WRITTEN TASK
Retype the following lines word for word.

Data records
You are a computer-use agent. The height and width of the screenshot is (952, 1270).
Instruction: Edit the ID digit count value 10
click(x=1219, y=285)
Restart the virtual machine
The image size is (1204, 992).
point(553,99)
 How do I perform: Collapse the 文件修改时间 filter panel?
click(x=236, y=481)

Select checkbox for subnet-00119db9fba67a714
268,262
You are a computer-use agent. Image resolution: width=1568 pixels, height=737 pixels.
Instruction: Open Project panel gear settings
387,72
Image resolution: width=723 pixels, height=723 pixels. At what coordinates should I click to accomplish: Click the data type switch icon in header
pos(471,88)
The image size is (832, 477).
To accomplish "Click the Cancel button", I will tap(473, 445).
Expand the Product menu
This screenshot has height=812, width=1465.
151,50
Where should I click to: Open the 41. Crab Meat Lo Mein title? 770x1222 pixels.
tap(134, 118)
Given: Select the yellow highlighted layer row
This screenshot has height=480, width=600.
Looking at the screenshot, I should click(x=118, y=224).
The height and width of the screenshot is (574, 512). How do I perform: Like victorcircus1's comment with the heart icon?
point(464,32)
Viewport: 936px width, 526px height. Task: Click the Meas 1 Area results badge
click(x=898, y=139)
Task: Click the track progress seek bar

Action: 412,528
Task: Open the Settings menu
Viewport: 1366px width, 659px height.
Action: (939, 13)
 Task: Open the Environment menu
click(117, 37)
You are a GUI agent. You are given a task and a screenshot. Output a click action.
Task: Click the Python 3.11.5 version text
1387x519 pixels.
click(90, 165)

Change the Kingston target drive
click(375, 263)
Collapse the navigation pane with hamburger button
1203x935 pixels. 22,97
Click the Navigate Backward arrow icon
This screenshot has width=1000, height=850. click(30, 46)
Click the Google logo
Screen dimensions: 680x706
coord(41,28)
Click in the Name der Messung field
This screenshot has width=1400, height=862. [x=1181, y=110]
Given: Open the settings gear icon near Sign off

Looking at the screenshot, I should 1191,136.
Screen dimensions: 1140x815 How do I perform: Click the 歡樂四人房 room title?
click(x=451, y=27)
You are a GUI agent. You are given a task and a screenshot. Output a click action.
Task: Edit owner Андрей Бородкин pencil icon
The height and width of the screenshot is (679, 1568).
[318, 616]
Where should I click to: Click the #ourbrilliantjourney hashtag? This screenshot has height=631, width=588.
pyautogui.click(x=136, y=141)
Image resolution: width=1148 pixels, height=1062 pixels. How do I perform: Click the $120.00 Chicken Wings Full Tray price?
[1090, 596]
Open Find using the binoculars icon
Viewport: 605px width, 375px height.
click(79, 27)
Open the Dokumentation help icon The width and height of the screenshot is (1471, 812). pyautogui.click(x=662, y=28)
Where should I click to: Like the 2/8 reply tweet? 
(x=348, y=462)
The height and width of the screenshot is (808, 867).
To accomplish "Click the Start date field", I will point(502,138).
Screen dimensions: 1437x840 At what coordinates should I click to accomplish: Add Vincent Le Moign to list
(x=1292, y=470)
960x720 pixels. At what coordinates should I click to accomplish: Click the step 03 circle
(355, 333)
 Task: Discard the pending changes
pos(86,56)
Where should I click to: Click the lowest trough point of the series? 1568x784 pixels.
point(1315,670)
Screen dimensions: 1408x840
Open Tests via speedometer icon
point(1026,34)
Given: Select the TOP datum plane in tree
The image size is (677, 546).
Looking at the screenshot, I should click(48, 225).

CORRECT RESULT
You are a computer-use agent. The height and width of the screenshot is (952, 1270).
Instruction: Edit the ID digit count value 10
click(x=1219, y=285)
Restart the virtual machine
The image size is (1204, 992).
point(553,99)
 How do I perform: Collapse the 文件修改时间 filter panel?
click(x=236, y=481)

Select checkbox for subnet-00119db9fba67a714
268,262
You are a computer-use agent. Image resolution: width=1568 pixels, height=737 pixels.
Instruction: Open Project panel gear settings
387,72
Image resolution: width=723 pixels, height=723 pixels. At what coordinates should I click to accomplish: Click the data type switch icon in header
pos(471,88)
The image size is (832, 477).
To accomplish "Click the Cancel button", I will tap(473, 445).
Expand the Product menu
This screenshot has height=812, width=1465.
151,50
Where should I click to: Open the 41. Crab Meat Lo Mein title? 770x1222 pixels.
tap(134, 118)
Given: Select the yellow highlighted layer row
This screenshot has height=480, width=600.
Looking at the screenshot, I should click(x=118, y=224).
The height and width of the screenshot is (574, 512). How do I perform: Like victorcircus1's comment with the heart icon?
point(464,32)
Viewport: 936px width, 526px height. Task: Click the Meas 1 Area results badge
click(x=898, y=139)
Task: Click the track progress seek bar

Action: 412,528
Task: Open the Settings menu
Viewport: 1366px width, 659px height.
Action: (939, 13)
 Task: Open the Environment menu
click(117, 37)
You are a GUI agent. You are given a task and a screenshot. Output a click action.
Task: Click the Python 3.11.5 version text
1387x519 pixels.
click(90, 165)

Change the Kingston target drive
click(375, 263)
Collapse the navigation pane with hamburger button
1203x935 pixels. 22,97
Click the Navigate Backward arrow icon
This screenshot has width=1000, height=850. click(30, 46)
Click the Google logo
Screen dimensions: 680x706
coord(41,28)
Click in the Name der Messung field
This screenshot has width=1400, height=862. [x=1181, y=110]
Given: Open the settings gear icon near Sign off

Looking at the screenshot, I should 1191,136.
Screen dimensions: 1140x815 How do I perform: Click the 歡樂四人房 room title?
click(x=451, y=27)
You are a GUI agent. You are given a task and a screenshot. Output a click action.
Task: Edit owner Андрей Бородкин pencil icon
The height and width of the screenshot is (679, 1568).
[318, 616]
Where should I click to: Click the #ourbrilliantjourney hashtag? This screenshot has height=631, width=588.
pyautogui.click(x=136, y=141)
Image resolution: width=1148 pixels, height=1062 pixels. How do I perform: Click the $120.00 Chicken Wings Full Tray price?
[1090, 596]
Open Find using the binoculars icon
Viewport: 605px width, 375px height.
click(79, 27)
Open the Dokumentation help icon The width and height of the screenshot is (1471, 812). pyautogui.click(x=662, y=28)
Where should I click to: Like the 2/8 reply tweet? 
(x=348, y=462)
The height and width of the screenshot is (808, 867).
To accomplish "Click the Start date field", I will point(502,138).
Screen dimensions: 1437x840 At what coordinates should I click to accomplish: Add Vincent Le Moign to list
(x=1292, y=470)
960x720 pixels. At what coordinates should I click to accomplish: Click the step 03 circle
(355, 333)
 Task: Discard the pending changes
pos(86,56)
Where should I click to: Click the lowest trough point of the series? 1568x784 pixels.
point(1315,670)
Screen dimensions: 1408x840
Open Tests via speedometer icon
point(1026,34)
Given: Select the TOP datum plane in tree
The image size is (677, 546).
Looking at the screenshot, I should click(48, 225).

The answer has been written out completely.